W reakcji grupy Adalah stwierdzono: „Skrajne stanowisko rządu Izraela jest bezprecedensowe w skali świata. Jest ono rażącym przykładem łamania prawa międzynarodowego i Karty Narodów Zjednoczonych, która obliguje państwa członkowskie do powstrzymania się od zastraszania, przemocy wobec terytorialnej integralności innych państw, w tym obszarów okupowanych. Skrajne stanowisko rządu Izraela jest w rzeczywistości deklaracją zamiaru dalszej aneksji Zachodniego Brzegu.”

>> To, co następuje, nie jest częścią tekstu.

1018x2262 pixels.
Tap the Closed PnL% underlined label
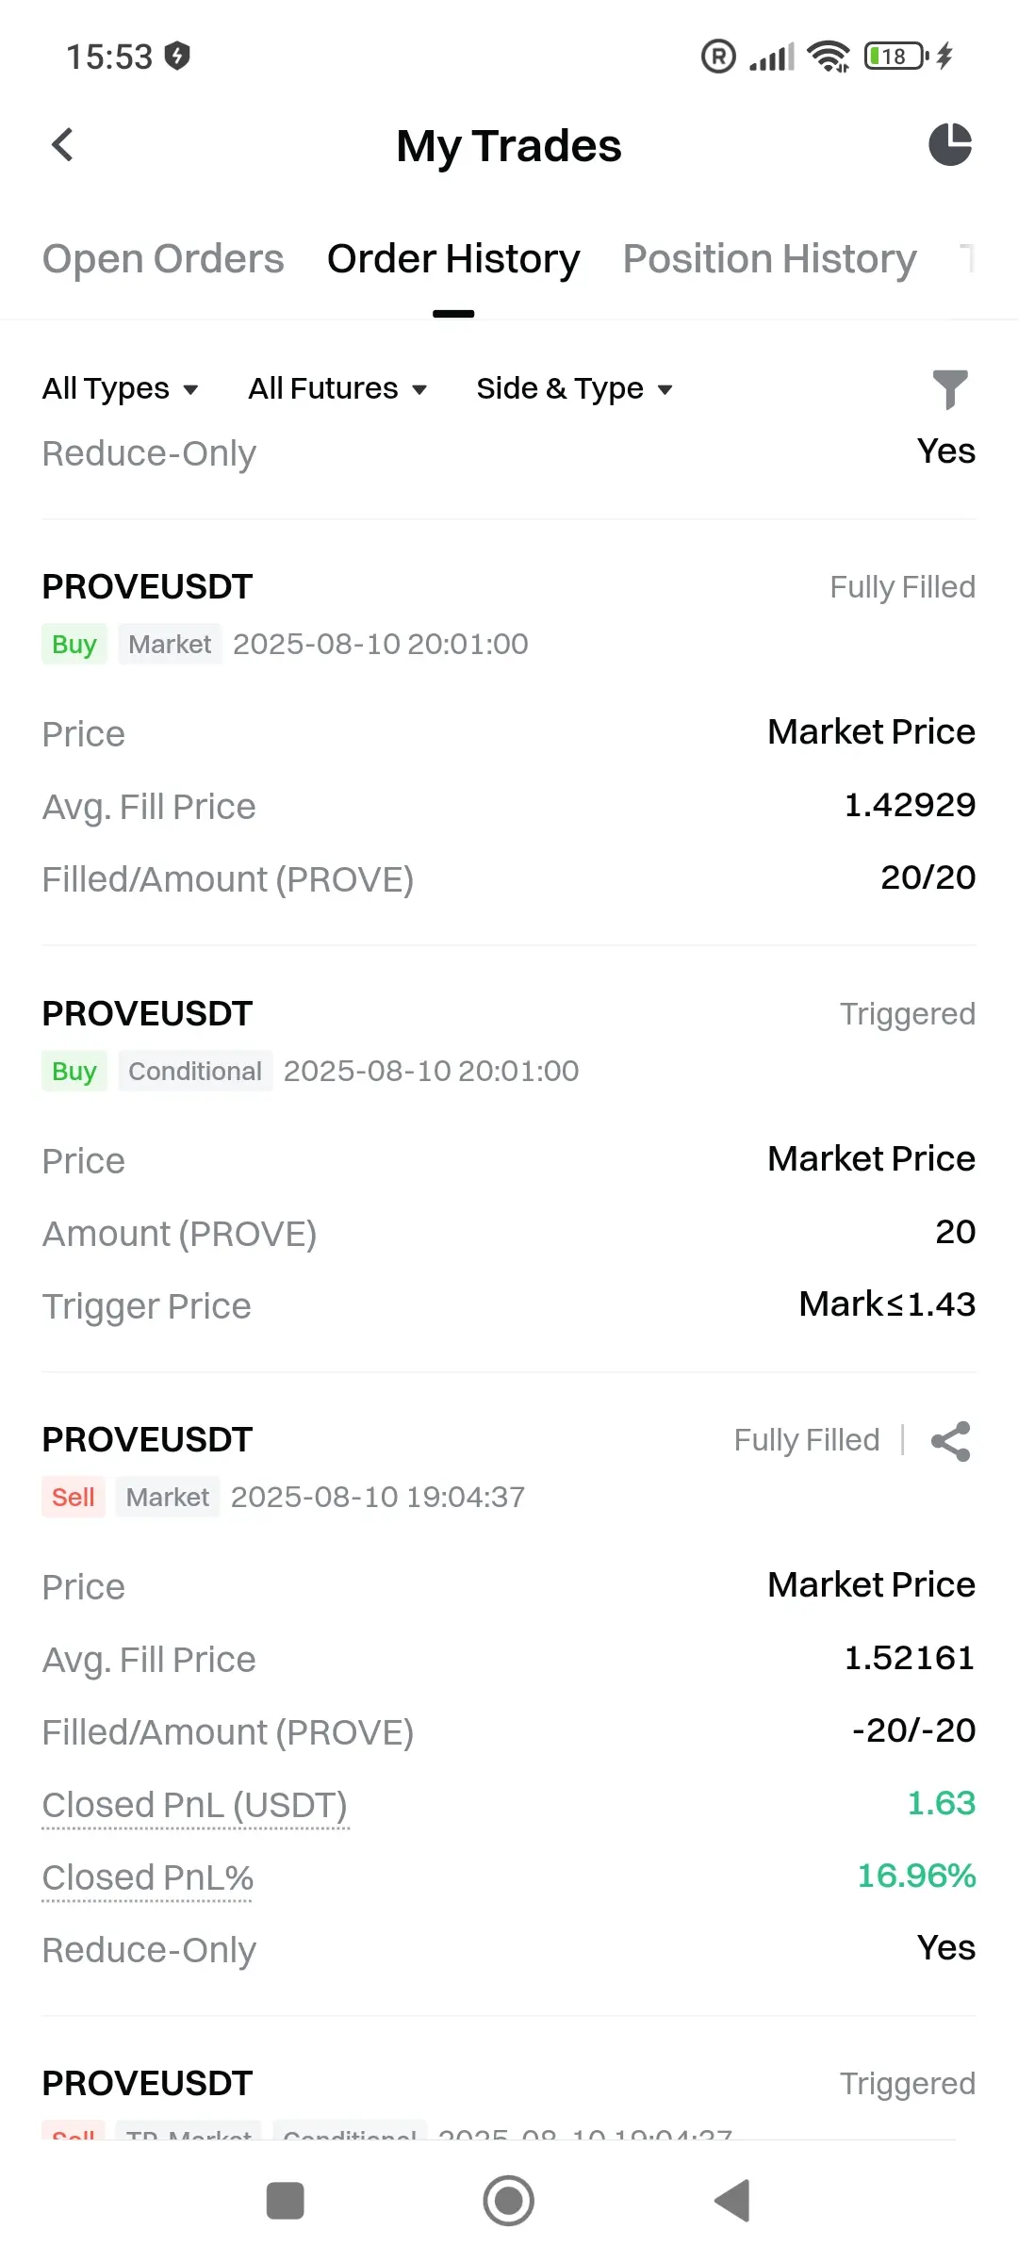(x=148, y=1877)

Tłumaczenie: Jola Na podstawie: IMEMC.org Źródło: WolneMedia.net

Weryfikacja informacji

Informacja brzmi jak fałszywa informacja, dlatego zweryfikowałem ją. Informację w 2018 r. podały Agencja Prasowa Ma’an z Palestyny (która specjalizuje się w tłumaczeniu wiadomości z mediów izraelskich na język arabski i angielski, i na swojej stronie pisze, że „przekazuje wiadomości w sposób neutralny”), portal IMEMC (który informuje na swojej stronie, że jest „centrum medialnym tworzonym we współpracy z dziennikarzami palestyńskimi i międzynarodowymi w celu zapewnienia niezależnego przekazu medialnego na temat Izraela i Palestyny” – wiadomość napisał Christopher Carlson) a za nimi portale GlobalResearch.ca z Kanady i IsraelPalestineNews.org ze Stanów Zjednoczonych. Wygląda na to, że rzeczywiście w Knesecie wypowiedziano takie słowa, ale nie wiadomo na ile była to pyskówka nadętego żydowskiego polityka (puste słowa i potrząsanie szabelką), a na ile ważna deklaracja polityczna ujawniająca mechanizmy władzy (jeśli politykowi niechcący wymsknęło się coś, czego nie powinien mówić). Na pewno słowa odzwierciedlają mentalność, wyobrażenia i dążenia izraelskich polityków. Światowe media mainstreamowe nie podchwyciły tego tematu.